*** Opening of Provided data ***
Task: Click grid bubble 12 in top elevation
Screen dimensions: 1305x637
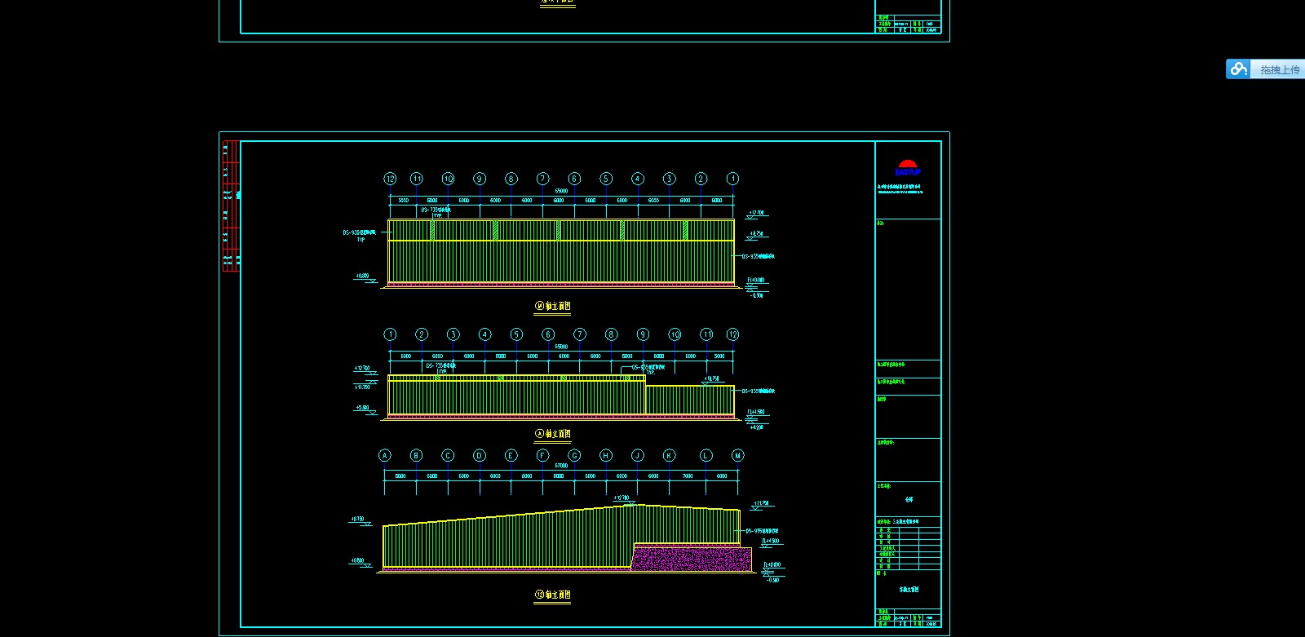Action: click(390, 179)
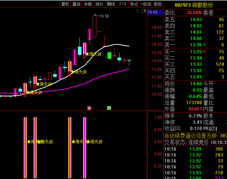Click 返回 to go back
The height and width of the screenshot is (179, 227).
tap(158, 4)
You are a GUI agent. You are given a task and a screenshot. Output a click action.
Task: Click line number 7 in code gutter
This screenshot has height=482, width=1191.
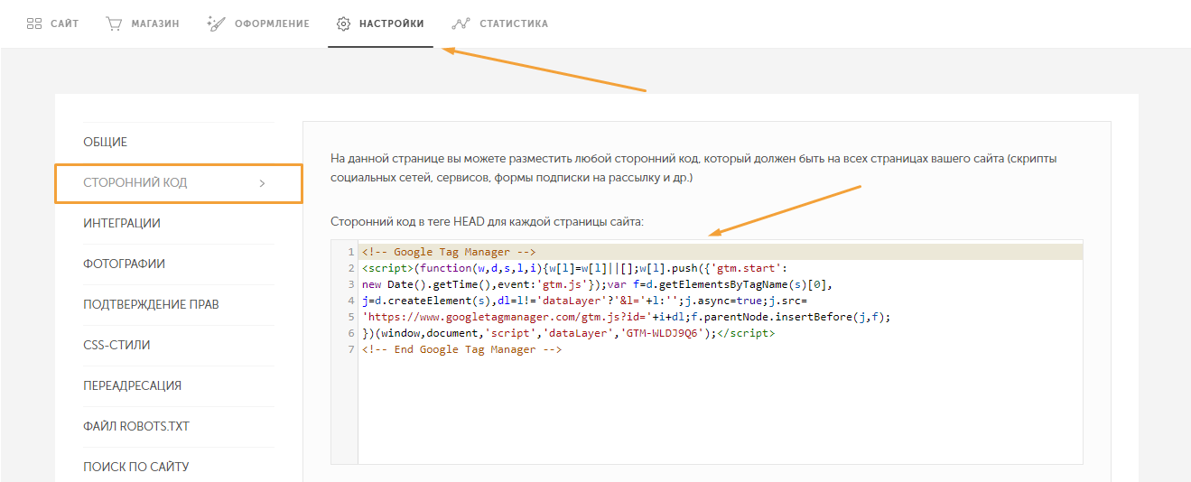pos(350,350)
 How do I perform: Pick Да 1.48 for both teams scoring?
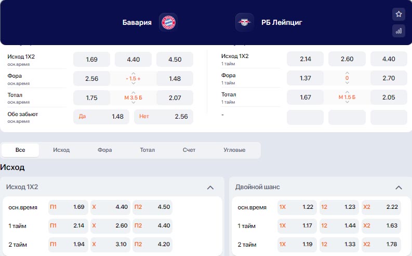click(x=101, y=117)
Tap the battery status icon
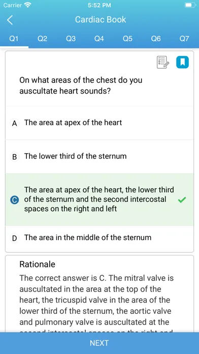The image size is (199, 354). click(x=189, y=5)
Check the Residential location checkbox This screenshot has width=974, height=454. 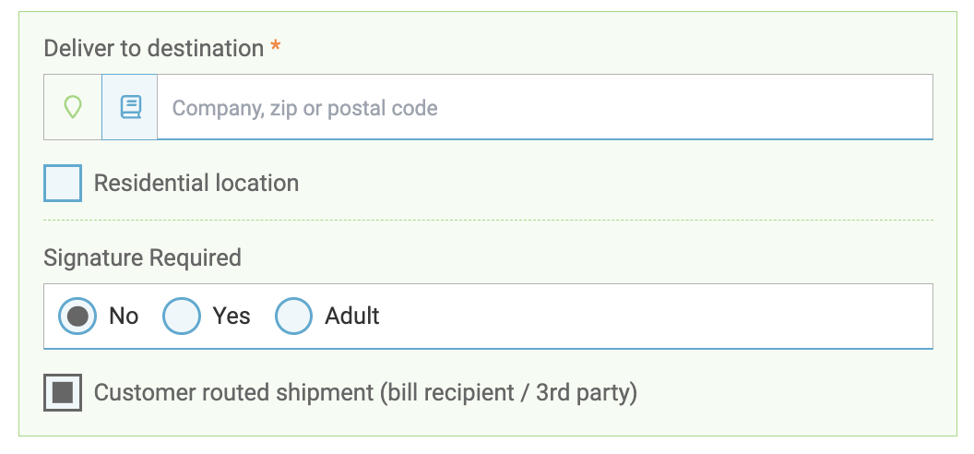pos(63,184)
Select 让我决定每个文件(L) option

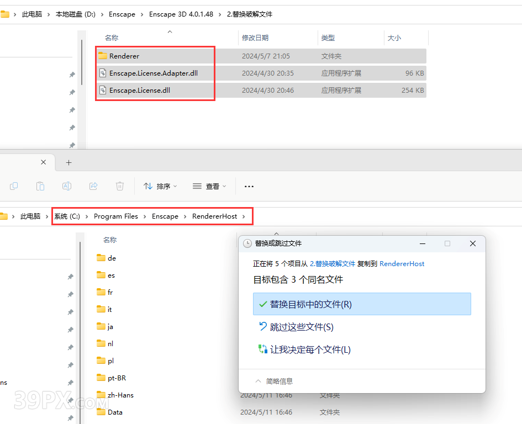(310, 349)
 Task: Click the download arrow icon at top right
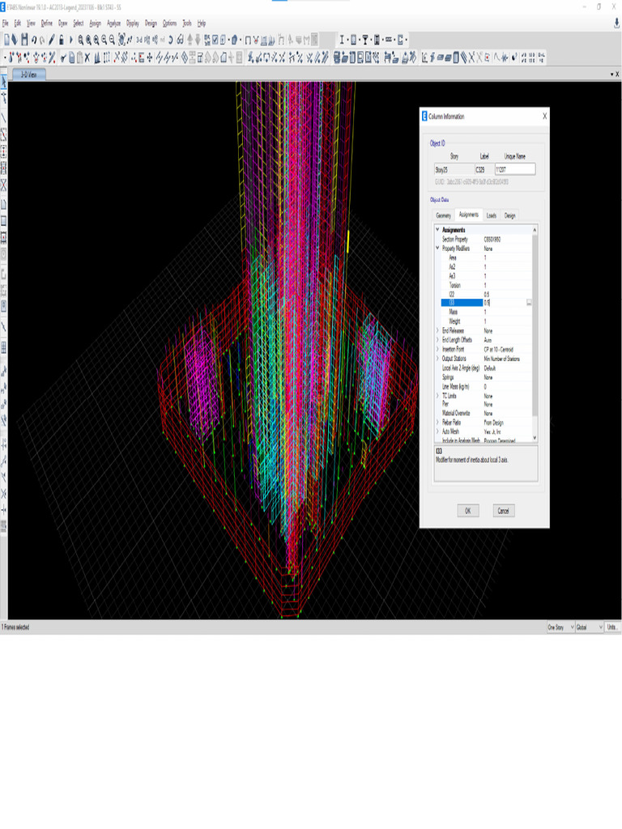[x=616, y=23]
*** Close of Provided data ***
▸ Problem requirements
What you give back should be exactly the lines from the top of the data above down to and including the line with "You are a GUI", minus any pictures.

▸ Answer area
Task: Click grid bubble 12 in top elevation
Screen dimensions: 1305x637
Action: click(390, 179)
Click 返回 to go back
The height and width of the screenshot is (179, 227).
tap(158, 4)
You are a GUI agent. You are given a task and a screenshot. Output a click action.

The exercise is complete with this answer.